**Objectives:**
(a) List the column headings of the file attachment table in the thread on collecting weblinks.
(b) From the thread on collecting weblinks, extract the passage starting at "Feature that may" and ending at "tried it once).".
(c) Continue the thread on collecting weblinks from the point where it stops.

Collecting weblinks [#316087]

Feature that may (or may not) be interesting:

Collecting weblinks when posts are submitted: is it possible to collect url's from submitted posts and add them to some sort of moderation queue?
Collecting feeds when weblinks are submitted: when a weblink is submitted we should be able to check if that website has a feed and submit that feed through feedapi

This could help to gather weblinks and retrieve content through feeds that are related to the content users submit (it takes way to long to do all of this by hand, i've tried it once).

Comment	File	Size	Author
#23	weblinks_collector.module.zip	6.99 KB	sevanden

Support from Acquia helps fund testing for Drupal Acquia logo

Comments

Comment #1

NancyDru

she/her/hers

English

Boston

CreditAttribution: NancyDru commented 2 October 2008 at 13:46

I would think that #1 could be accomplished through a filter that is basically a clone of the core URL filter. It could be provided as an add-on to Web Links so those that don't want it don't have to use it. However, the URL filter doesn't catch links that are in anchor text, so that part would need to be extended. I would then envision saving it as an unpublished weblinks node that the admin could see with the Unpublished block or page.

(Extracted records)
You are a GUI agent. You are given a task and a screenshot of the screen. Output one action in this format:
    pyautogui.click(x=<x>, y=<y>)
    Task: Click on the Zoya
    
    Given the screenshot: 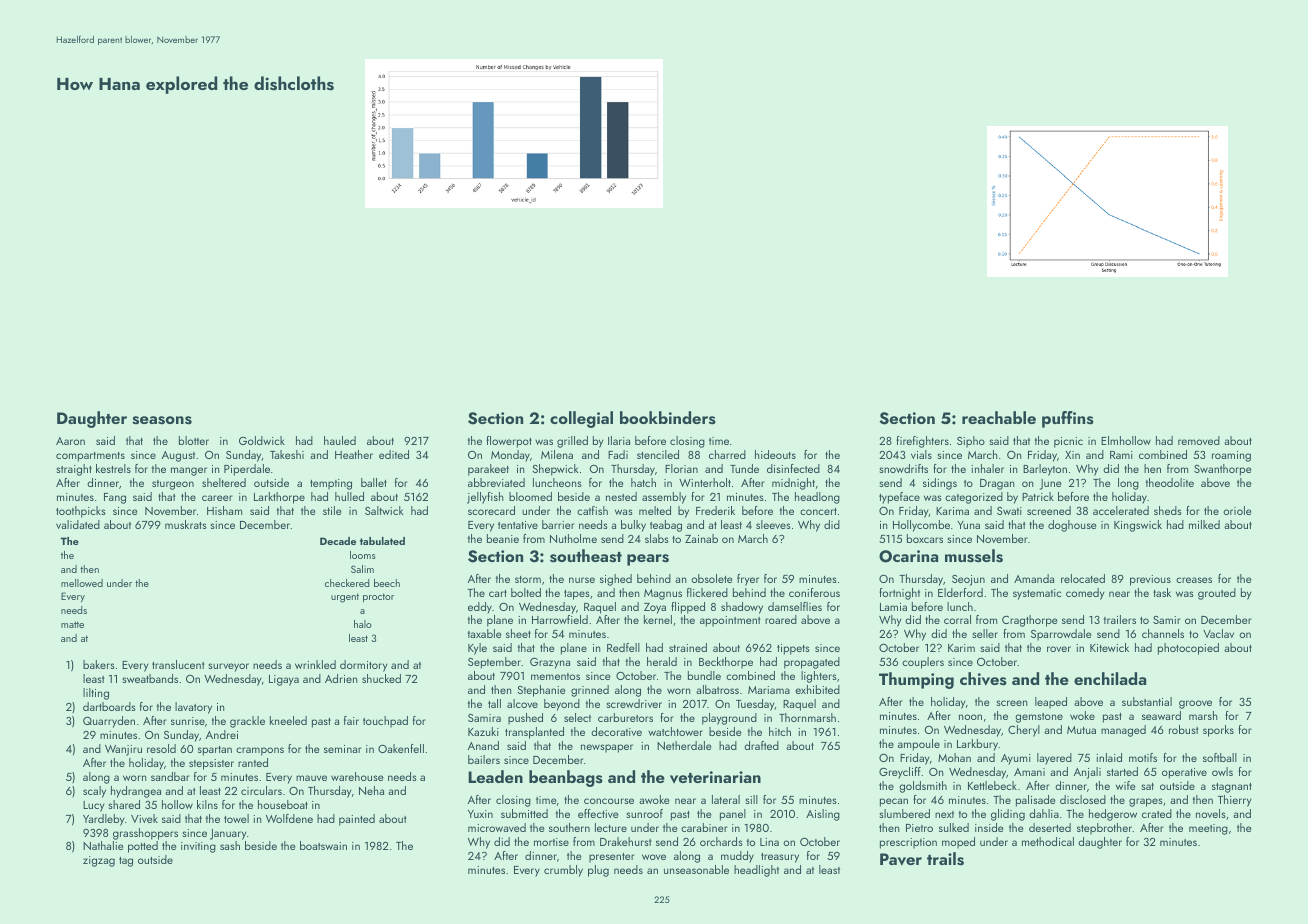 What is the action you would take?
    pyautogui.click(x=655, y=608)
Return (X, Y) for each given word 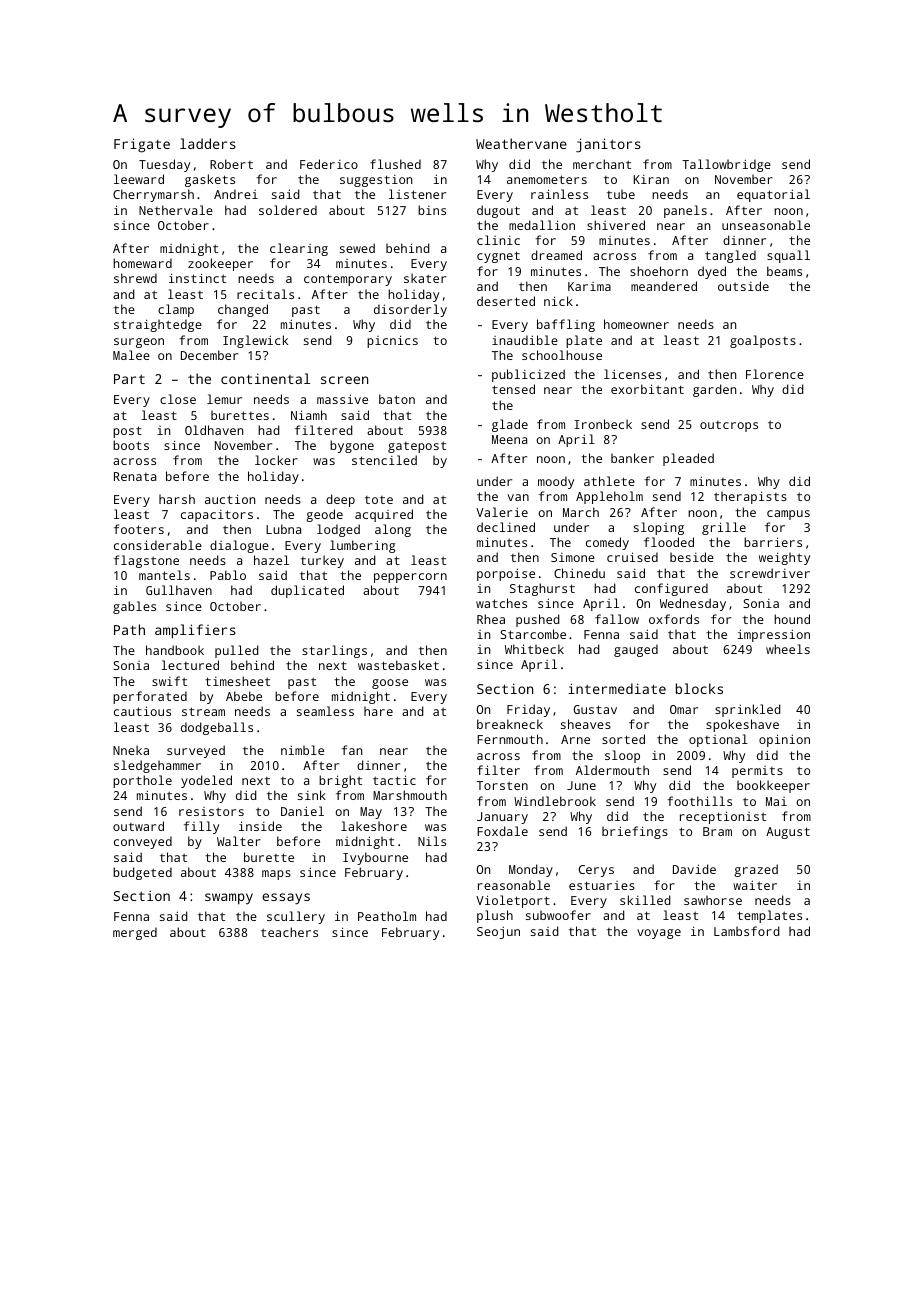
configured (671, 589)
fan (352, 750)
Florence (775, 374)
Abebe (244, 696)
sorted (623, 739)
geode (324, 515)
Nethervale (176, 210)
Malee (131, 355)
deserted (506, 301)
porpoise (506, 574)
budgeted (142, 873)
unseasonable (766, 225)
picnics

**Responses to the tasks:**
(a) Comment, File, Size, Author

(b)
Feature that may (or may not) be interesting:

Collecting weblinks when posts are submitted: is it possible to collect url's from submitted posts and add them to some sort of moderation queue?
Collecting feeds when weblinks are submitted: when a weblink is submitted we should be able to check if that website has a feed and submit that feed through feedapi

This could help to gather weblinks and retrieve content through feeds that are related to the content users submit (it takes way to long to do all of this by hand, i've tried it once).

(c)
I know nothing about feeds, so I would not be able to do #2, but perhaps Rmiddle understands them.

Comment #2

sevanden CreditAttribution: sevanden commented 2 October 2008 at 15:35

Thanks for the quick reply.

I'm not a php-programmer yet but i've been checking the web learning about feeds and checking drupal dev, unfortunately i still need to learn a lot before i'd be able to contribute something. I'm playing around with this idea right now, should something positive come out then i'll let you know. I'll keep an eye out here, just in case you're faster than me (wich will probably be the case).

Of course you're right that those links should not automatically be published and be reviewed by a moderator first, the same would go for feeds also.

Keep up the good work, i like this module

Comment #3

rmiddle CreditAttribution: rmiddle commented 2 October 2008 at 23:08

The funny thing is I was thinking the 1st one would be hard but the 2nd one would be that hard.

Thanks
Robert

Comment #4

sevanden CreditAttribution: sevanden commented 3 October 2008 at 07:06

Have been playing around a little, have some code already that scans a post when it is being saved and extracts urls from it.
Next i need to figure out how to retrieve the description of the site and how to submit it as a weblink node.
I must say that this seems to be rather a slow running thing, it takes a while to complete

So, once i have collected all the data needed to create a weblink, how do i actually have it submitted as 'weblinks' node?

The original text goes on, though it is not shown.